À El Jadida, le « nouveau cimetière », communément appelé Rawda Jdida, est aujourd’hui au cœur d’une indignation grandissante. Ce lieu censé incarner le recueillement, le respect et la mémoire des disparus est devenu, au fil du temps, le théâtre de comportements qui choquent et heurtent les consciences.
Dans cet espace où reposent des hommes et des femmes ayant quitté ce monde dans la plus grande simplicité, des scènes d’incivisme et de dégradation ont été constatées. Déchets éparpillés, absence d’entretien régulier, odeurs nauséabondes provenant des alentours, mais surtout des comportements inappropriés de certains individus qui semblent avoir oublié que les cimetières ne sont pas des terrains vagues, encore moins des refuges pour des pratiques indécentes.

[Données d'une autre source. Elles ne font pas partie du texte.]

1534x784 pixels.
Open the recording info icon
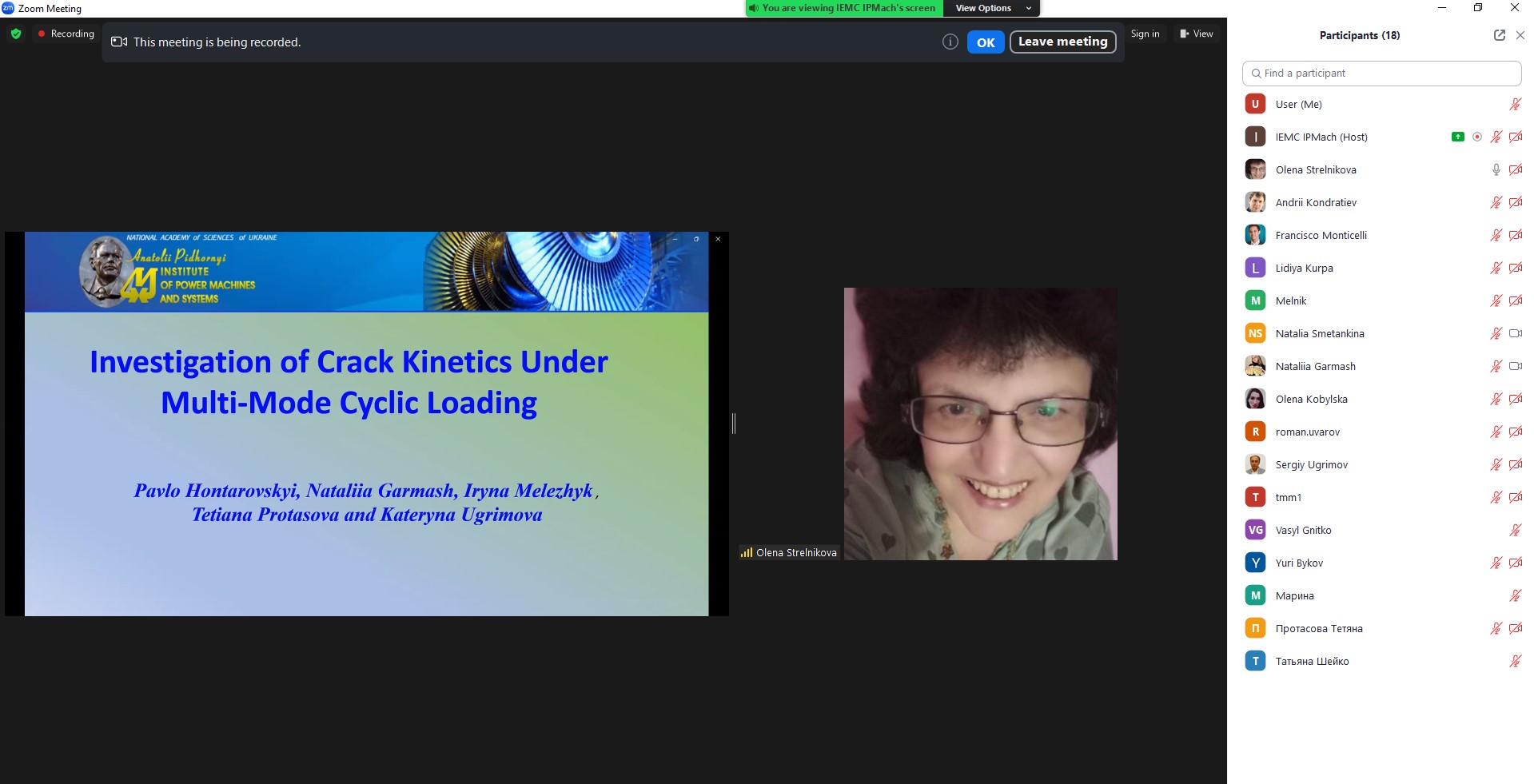[950, 42]
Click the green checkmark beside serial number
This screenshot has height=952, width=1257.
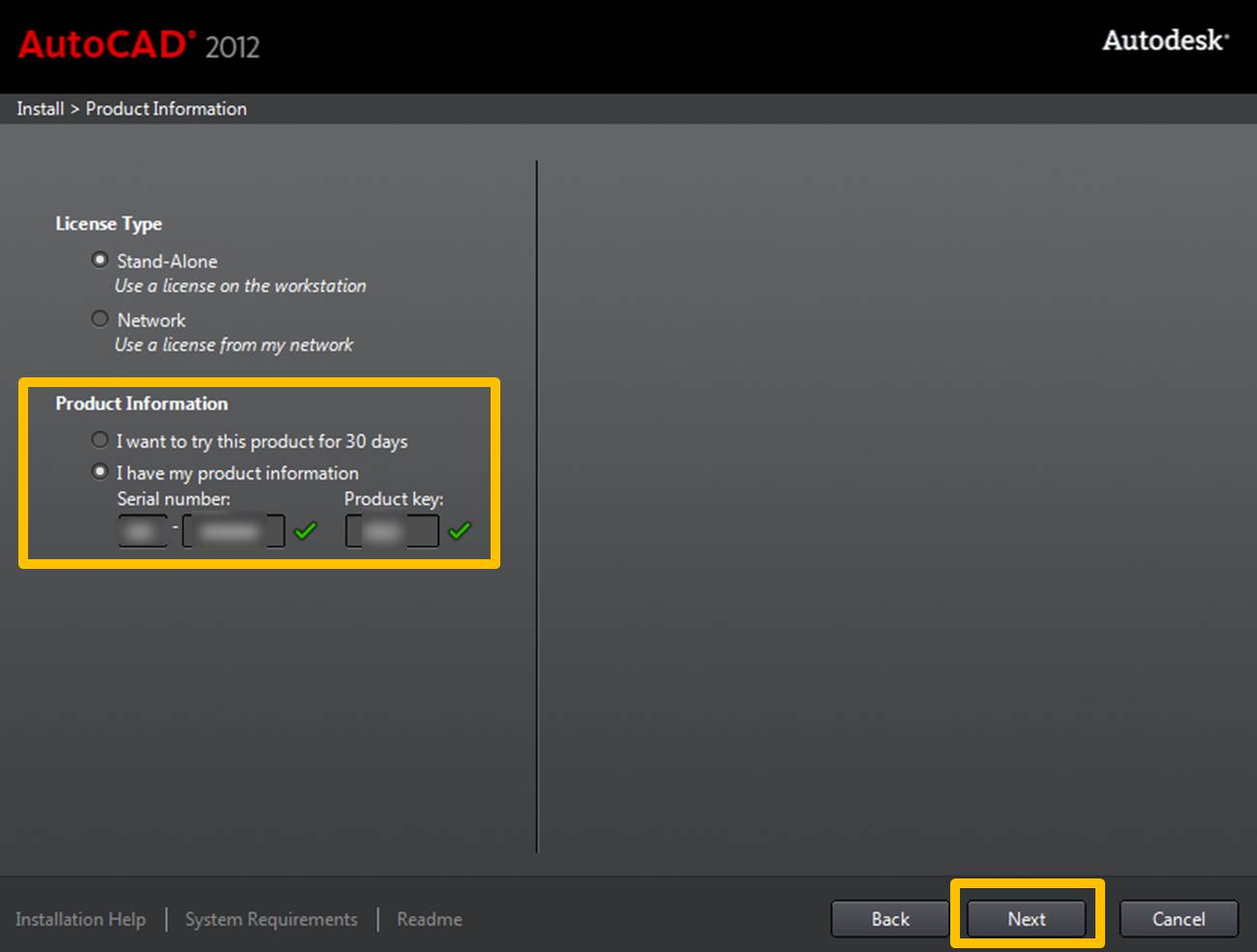[306, 530]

Ce qui se passe à Rawda Jdida dépasse la simple question de la gestion urbaine. Il s’agit d’un problème plus profond : un manque criant d’éducation civique et morale. Car au-delà des infrastructures défaillantes, c’est la conscience collective qui est interpellée. Comment peut-on piétiner un lieu où reposent nos semblables ? Comment tolérer que l’absence de clôture efficace et de surveillance transforme un sanctuaire de paix en espace livré aux dérives ?
Dans notre culture, honorer le mort est un devoir sacré. Le respect des défunts ne relève pas seulement du rite religieux ; il est l’expression même de notre humanité. Profaner un cimetière, c’est rompre le pacte moral qui lie les vivants aux disparus. C’est oublier que la terre qui recouvre ces tombes nous accueillera, un jour ou l’autre, sans distinction de richesse ni de condition.
La situation à Rawda Jdida interpelle autant les autorités que les citoyens. Oui, il est urgent de renforcer l’entretien, d’intensifier les rondes de contrôle et d’assainir les abords du cimetière. Mais il est tout aussi urgent de réhabiliter les valeurs de respect et de responsabilité. Une ville ne se mesure pas uniquement à ses routes ou à ses bâtiments, mais à la manière dont elle traite ses morts.
À El Jadida, Rawda Jdida ne devrait pas être le symbole d’un abandon, mais celui d’un sursaut. Car le respect des morts commence toujours par l’éducation des vivants.